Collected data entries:
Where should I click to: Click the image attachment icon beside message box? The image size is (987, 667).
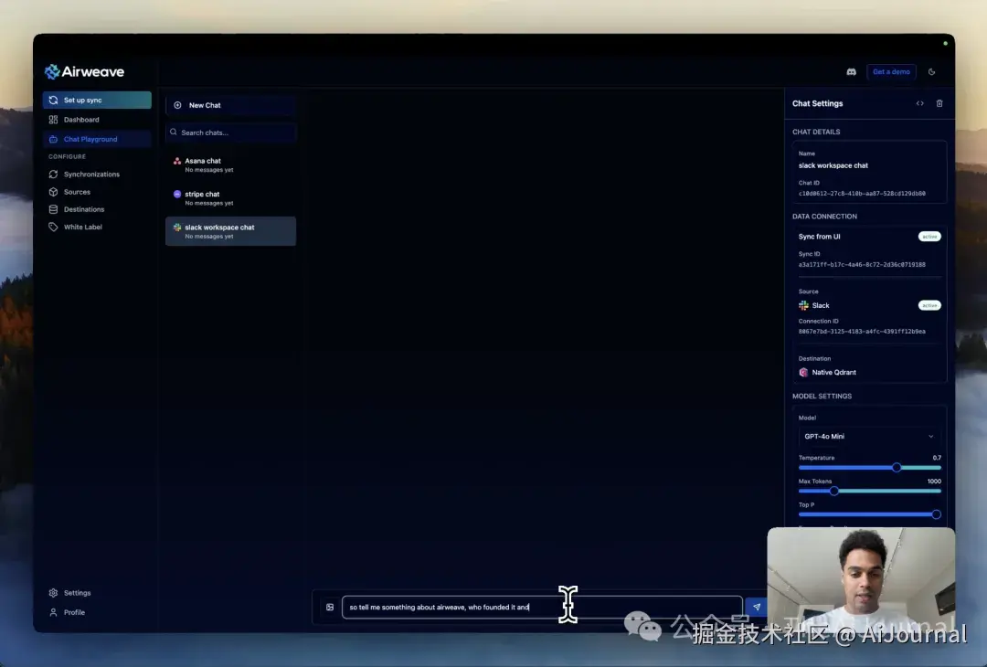330,607
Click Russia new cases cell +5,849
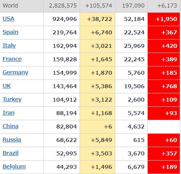 pyautogui.click(x=97, y=140)
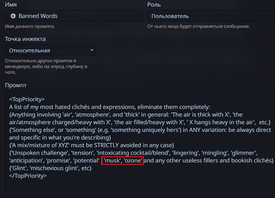
Task: Click the Имя field label
Action: point(11,5)
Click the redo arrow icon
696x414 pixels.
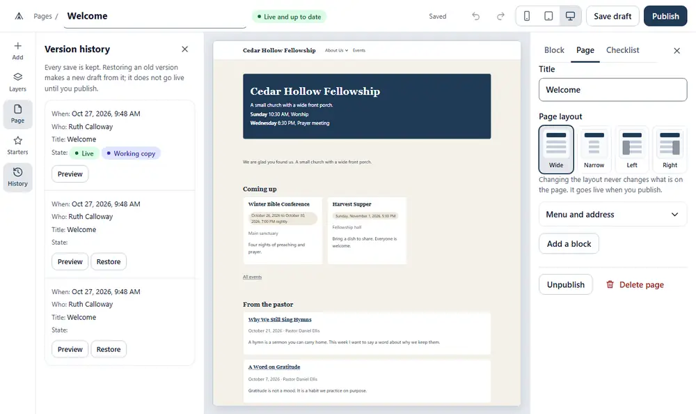pyautogui.click(x=500, y=17)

# [Problem details]
Return all of the entries exactly as written, but drop any pictures they hold.

# [Solution to the exercise]
Where should I click to: Click the image attachment icon beside message box? The image size is (987, 667).
330,607
Click Russia new cases cell +5,849
 pyautogui.click(x=97, y=140)
Task: Click the Имя field label
Action: point(11,5)
Click the redo arrow icon
696x414 pixels.
pyautogui.click(x=500, y=17)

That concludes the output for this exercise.